2011-12-02 18:30 ` Jeff Krasky
@ 2011-12-03 0:25 ` Aleksander Dutkowski
2011-12-03 8:25 ` [Buildroot] Device files and Buildroot Thomas Petazzoni
0 siblings, 1 reply; 81+ messages in thread
From: Aleksander Dutkowski @ 2011-12-03 0:25 UTC (permalink / raw)
To: buildroot
On Fri, Dec 2, 2011 at 7:30 PM, Jeff Krasky <jeff.krasky@dspcg.com> wrote:
>> afair this message could be because of lack of dev/console and/or
> dev/null.
>> You must run "mknod -m 660 dev/console c 5 1" and "mknod -m
>> 660dev/null c 1 3" in root partition.
>>
>> How to do it? I have my on usb stick, so i
>> simply mount usb drive, and do some changes. If youre using yaffs2 and
>> NAND memory, you can use
>>
>> System configuration --> Custom script to run before creating filesystem
>> images
>>
>> to invoke those commands or just find unyaffs script (somewhere on the
>> Internet, on google code
>> afair), unyaffs your rootfs, make changes and make yaffs image one
>> more time.
>
> Ok, I ran 'make menuconfig' and went into "System configuration -> Custom
> script to run before creating filesystem images" and I entered this string:
>
> mknod -m 660 dev/console c 5 1; mknod -m 660 dev/null c 1 3
>
> and I got this when running 'make':
>
> echo 2011.11 > /home/user1/buildroot-2011.11/output/target/etc/br-version
> "mknod -m 660 dev/console c 5 1; mknod -m 660 dev/null c 1 3"

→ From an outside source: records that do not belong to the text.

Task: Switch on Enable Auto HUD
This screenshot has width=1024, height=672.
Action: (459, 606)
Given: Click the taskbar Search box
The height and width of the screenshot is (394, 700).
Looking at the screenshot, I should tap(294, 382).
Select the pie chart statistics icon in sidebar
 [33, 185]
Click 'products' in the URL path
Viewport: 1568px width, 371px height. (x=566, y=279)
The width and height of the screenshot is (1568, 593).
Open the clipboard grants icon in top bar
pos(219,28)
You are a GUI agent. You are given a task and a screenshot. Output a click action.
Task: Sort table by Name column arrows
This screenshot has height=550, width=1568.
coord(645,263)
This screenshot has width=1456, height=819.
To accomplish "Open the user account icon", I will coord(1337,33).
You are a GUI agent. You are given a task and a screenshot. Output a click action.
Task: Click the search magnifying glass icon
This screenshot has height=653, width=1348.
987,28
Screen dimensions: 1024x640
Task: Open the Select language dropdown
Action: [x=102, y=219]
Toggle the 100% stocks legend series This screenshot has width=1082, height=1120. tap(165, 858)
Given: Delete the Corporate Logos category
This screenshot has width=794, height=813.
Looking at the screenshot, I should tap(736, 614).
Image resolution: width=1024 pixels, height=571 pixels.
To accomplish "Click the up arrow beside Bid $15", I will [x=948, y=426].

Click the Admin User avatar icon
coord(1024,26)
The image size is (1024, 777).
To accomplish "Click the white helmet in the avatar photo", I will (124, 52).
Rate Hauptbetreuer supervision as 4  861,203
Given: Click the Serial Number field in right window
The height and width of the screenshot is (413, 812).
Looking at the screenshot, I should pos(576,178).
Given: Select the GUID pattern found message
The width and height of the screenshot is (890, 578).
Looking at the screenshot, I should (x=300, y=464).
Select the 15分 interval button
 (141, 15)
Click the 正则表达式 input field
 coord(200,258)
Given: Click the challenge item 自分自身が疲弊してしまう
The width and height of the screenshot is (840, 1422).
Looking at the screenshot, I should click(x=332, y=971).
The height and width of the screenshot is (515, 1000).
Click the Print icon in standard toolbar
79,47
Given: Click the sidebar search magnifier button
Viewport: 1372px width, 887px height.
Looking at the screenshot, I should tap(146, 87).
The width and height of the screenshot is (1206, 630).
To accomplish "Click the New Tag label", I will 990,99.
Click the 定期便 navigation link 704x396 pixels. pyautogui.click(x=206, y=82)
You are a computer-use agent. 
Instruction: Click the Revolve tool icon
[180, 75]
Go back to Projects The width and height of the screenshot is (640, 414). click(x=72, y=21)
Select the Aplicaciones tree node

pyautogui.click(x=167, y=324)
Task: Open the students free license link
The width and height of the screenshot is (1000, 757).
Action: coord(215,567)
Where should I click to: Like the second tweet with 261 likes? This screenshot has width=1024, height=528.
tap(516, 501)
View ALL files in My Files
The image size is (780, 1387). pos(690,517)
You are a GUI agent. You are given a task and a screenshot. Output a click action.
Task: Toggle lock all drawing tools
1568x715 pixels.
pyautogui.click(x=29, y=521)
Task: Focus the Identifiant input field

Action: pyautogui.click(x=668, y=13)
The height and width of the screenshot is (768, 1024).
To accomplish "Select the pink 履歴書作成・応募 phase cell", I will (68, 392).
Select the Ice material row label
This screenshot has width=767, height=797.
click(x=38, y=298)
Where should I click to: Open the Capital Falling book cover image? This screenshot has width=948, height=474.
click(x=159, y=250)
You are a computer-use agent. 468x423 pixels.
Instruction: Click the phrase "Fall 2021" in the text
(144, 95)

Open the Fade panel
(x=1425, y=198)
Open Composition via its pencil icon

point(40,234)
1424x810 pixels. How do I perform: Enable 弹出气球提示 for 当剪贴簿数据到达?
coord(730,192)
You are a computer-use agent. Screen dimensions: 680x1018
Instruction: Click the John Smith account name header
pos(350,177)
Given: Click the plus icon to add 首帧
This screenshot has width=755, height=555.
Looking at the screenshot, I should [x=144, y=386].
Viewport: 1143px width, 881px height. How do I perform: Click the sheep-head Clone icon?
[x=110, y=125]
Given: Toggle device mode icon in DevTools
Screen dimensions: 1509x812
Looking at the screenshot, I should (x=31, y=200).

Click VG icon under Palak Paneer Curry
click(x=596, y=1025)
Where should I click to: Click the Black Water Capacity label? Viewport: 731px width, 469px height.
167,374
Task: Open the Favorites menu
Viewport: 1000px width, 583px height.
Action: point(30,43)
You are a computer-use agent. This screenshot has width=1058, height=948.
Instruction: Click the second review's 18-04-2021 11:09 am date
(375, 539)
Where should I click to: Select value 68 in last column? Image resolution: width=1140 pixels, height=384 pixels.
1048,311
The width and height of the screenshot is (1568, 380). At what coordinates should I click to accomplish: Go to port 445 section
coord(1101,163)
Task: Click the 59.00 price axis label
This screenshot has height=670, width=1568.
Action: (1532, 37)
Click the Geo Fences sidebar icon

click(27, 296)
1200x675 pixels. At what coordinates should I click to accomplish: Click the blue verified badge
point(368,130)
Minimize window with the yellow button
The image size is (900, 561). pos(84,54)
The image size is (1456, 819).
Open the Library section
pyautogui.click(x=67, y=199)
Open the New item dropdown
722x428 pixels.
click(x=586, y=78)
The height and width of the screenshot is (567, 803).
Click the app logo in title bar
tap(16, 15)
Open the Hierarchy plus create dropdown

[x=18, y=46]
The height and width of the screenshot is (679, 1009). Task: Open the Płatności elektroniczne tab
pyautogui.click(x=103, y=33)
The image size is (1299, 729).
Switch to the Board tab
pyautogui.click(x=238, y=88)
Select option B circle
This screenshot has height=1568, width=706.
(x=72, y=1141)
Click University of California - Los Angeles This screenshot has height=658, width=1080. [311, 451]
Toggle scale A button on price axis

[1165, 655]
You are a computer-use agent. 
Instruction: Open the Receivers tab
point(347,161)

> /home/user1/buildroot-2011.11/output/target
> /bin/sh: mknod -m 660 dev/console c 5 1; mknod -m 660 dev/null c 1 3: No
> such file or directory
> make: *** [target-finalize] Error 127
> user1 at dhcppc15:~/buildroot-2011.11>
"System configuration --> Custom script to run before creating
filesystem image" input is for specify a PATH to bash script.
You you must simply create script, fill with mknod commands (remember
- mknod can be ran only by root! so do 'sudo mknod')
and then put the path to the script in "Custom script to run before
creating filesystem image".
Remeber to add execute mode to the script (chmod +x file)
>
>
>> You have output/target folder with your rootfs, so you can make changes
>> there :)
>
> How to do it to a already built .jffs2 file? ?Can I just open a terminal
> window on the linux PC that buildroot is on and run some commands?
When buildroot is done compiling all packages, it installs all in
'output/target' directory, and then create image.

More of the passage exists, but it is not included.